After the last thirty years of working in technology, innovation in these last few years seems a tad underwhelming.
Is it because governments are starting, for the first time, to seriously consider regulating social media and other IT companies? At least some authors think serious regulation will end the rapid innovation of previous years.
This doesn’t seem like the right answer — information technology, and social media in particular, remains one of the most unregulated markets on Earth. The understanding, based on Section 230, that social media companies are passive platforms when they publish user content, and yet have all the rights of a publisher when filtering content, is still the “law of the land.” Very few information technology companies are taken down a notch for their working conditions, the financial methods, or their obvious support for one political viewpoint.
Maybe it is because of a lack of talent? Numerous articles, like this one, and this one, talk about the lack of coding skills. Network and security engineering are both facing serious shortages of engineers — and the pipeline into both fields is more of a trickle than a flood.
It is hard to determine what is cause and what is effect in engineering talent, though. Are people not entering critical engineering fields because they do not know about them? Or are these fields perceived as boring? I know network engineering is widely considered boring. It’s hard to attract new talent to a boring career field.

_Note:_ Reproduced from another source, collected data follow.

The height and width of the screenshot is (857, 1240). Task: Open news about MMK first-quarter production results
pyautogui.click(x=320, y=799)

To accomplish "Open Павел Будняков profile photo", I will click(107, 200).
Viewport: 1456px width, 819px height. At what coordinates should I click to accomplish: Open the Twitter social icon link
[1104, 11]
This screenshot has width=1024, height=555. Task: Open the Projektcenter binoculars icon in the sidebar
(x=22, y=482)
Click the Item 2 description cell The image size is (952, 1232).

This answer doesn’t seem right, either. If talent is the problem, why is Apple spending lots of money protecting their brand in ever-deeper corners of the Internet rather than focusing on building new pools of talent?

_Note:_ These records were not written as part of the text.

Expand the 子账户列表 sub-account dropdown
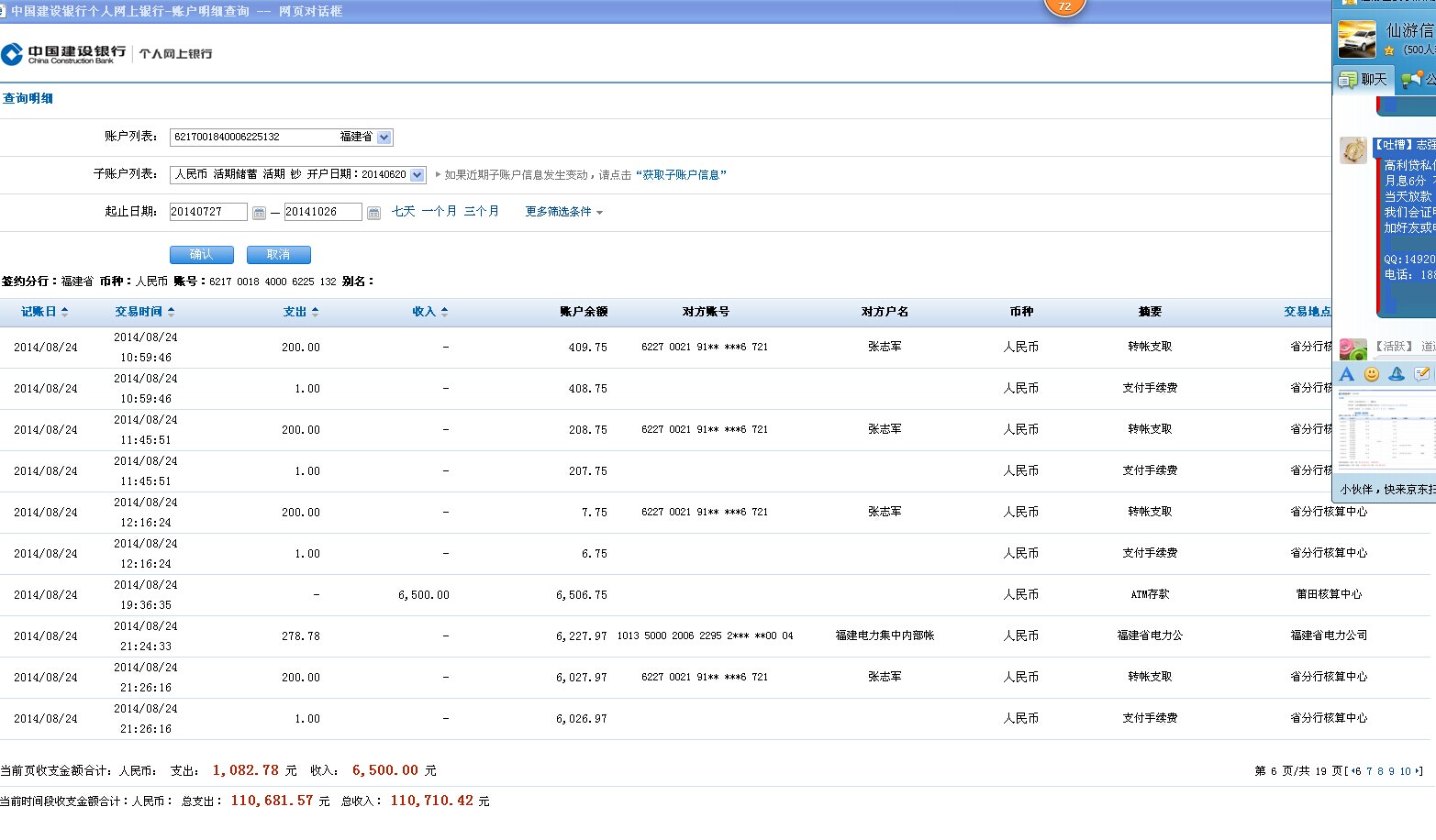 [417, 175]

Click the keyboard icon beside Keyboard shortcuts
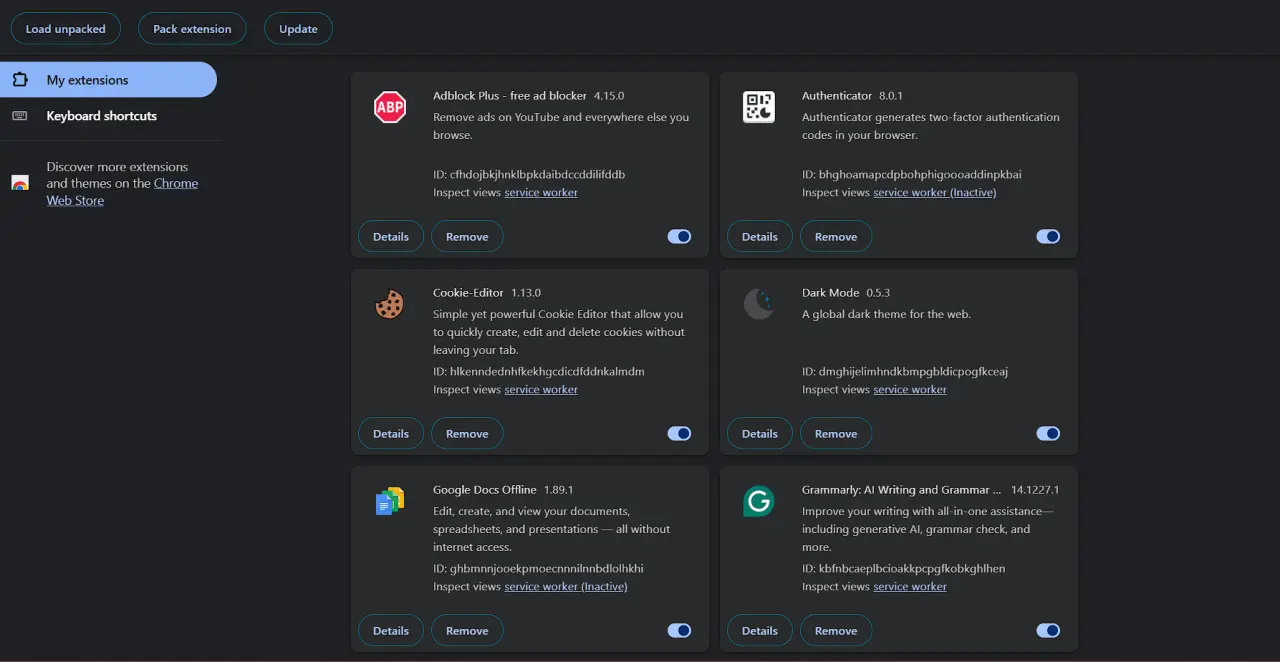(20, 116)
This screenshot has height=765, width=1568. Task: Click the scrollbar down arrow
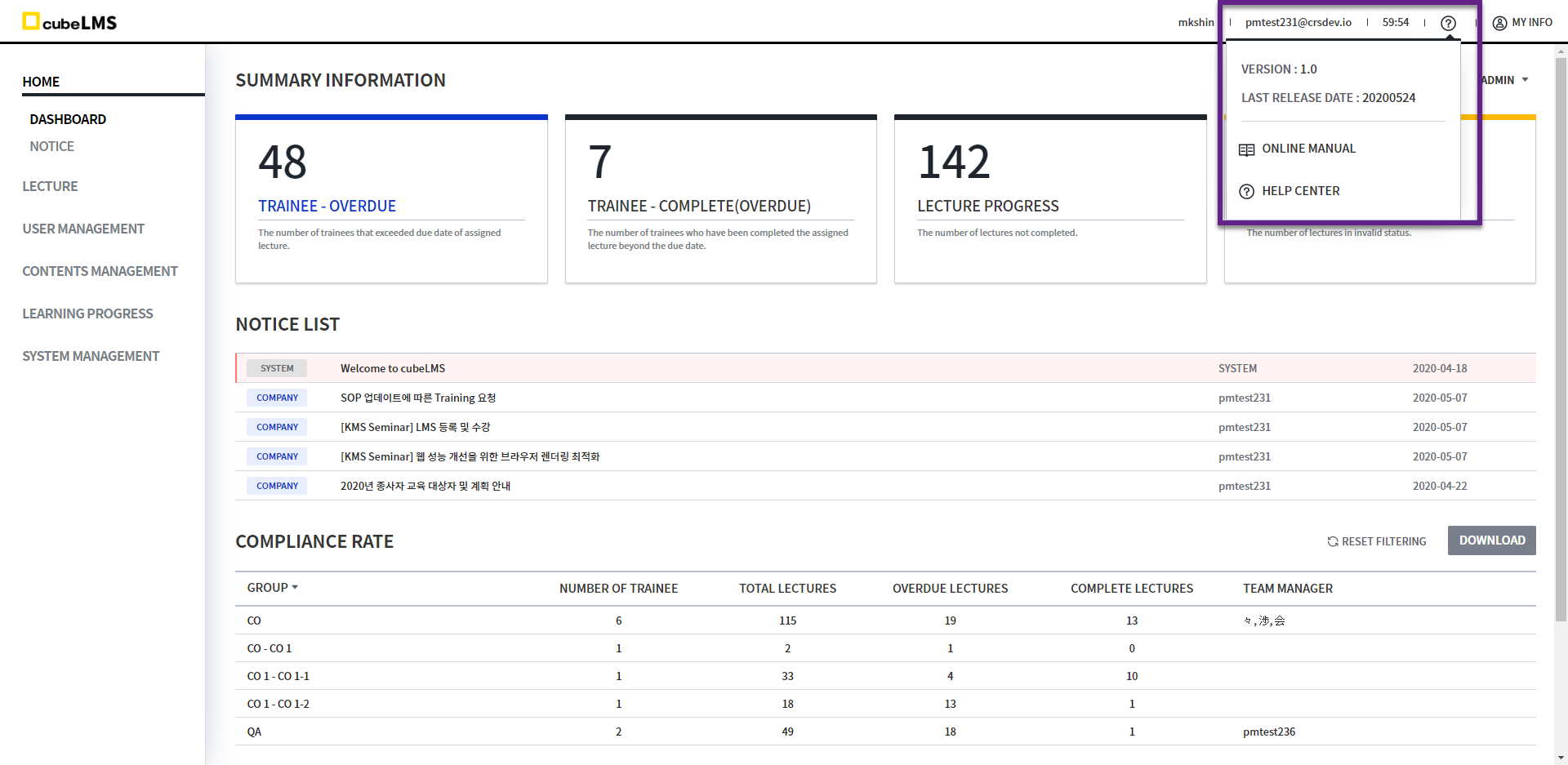coord(1561,758)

Or maybe this is all just an optical illusion. There is real innovation, but we cannot see it because of the effects of Keith’s Law:
All major innovations are the result of many smaller innovations hidden behind a single result.

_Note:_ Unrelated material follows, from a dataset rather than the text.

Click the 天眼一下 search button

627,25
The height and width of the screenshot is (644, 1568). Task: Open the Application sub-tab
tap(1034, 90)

Maybe there is a lot of innovation out there, but we are not seeing it until some new product is released. In ten years, it is possible we will look back at these years as a time of small improvements that will not be revolutionary until they are all put together in a single product.
This might be a part of the answer, but it still does not seem like the whole thing. Despite the triumph of Large Language Model (LLM) natural language AI systems, there do not seem to be any new “things” on the market that compare favorably to the invention of steam locomotion or electricity. The overall “invention count” of these last few decades just does not seem to be as grand or life changing as the list of inventions from the late 1800s and early 1900s.
Another possible explanation is tech companies are running out of the raw materials of revolution. Going back to the beginning of the tech revolution, the primary driver has always been acquiring new data. Each advance has either been a new way to collect or process data.
Social media networks began by scouring users’ posts within their service. Search engines began by consuming the entire Internet. LLMs and modern AI consume every work of every human in all of history. The Internet of Things (IoT) consumes data from every car, thermostat, industrial system, and everything else in existence.
If it can be measured, it is either already being measured, or someone is spending time and money figuring out how to measure it. If it produces data, someone is already processing that data to create new data. We are, in fact, close to the point where the velocity of new data is overcome by the velocity of data about the data we already have. We are coming close to knowing more about what we know than knowing about the world.
If this is true — and it certainly appears to be — it only makes sense that the branch of thought that deals with information — information technology — should be slowing down.
But rather than seeing IT as boring, perhaps a better way to think about it is IT is becoming stable. Rather than everyone in the world of IT running as fast as they can on a treadmill, maybe it is time for these technologies to stabilize a little and focus on quality and useability rather than trying to make all the new things all the time.
Stability does not mean boring. It just means taking a break to assimilate and understand instead of rushing to the next big thing before we have time to think about the latest thing we were rushing towards just yesterday.
Maybe IT is slowing down. But maybe that is a good thing.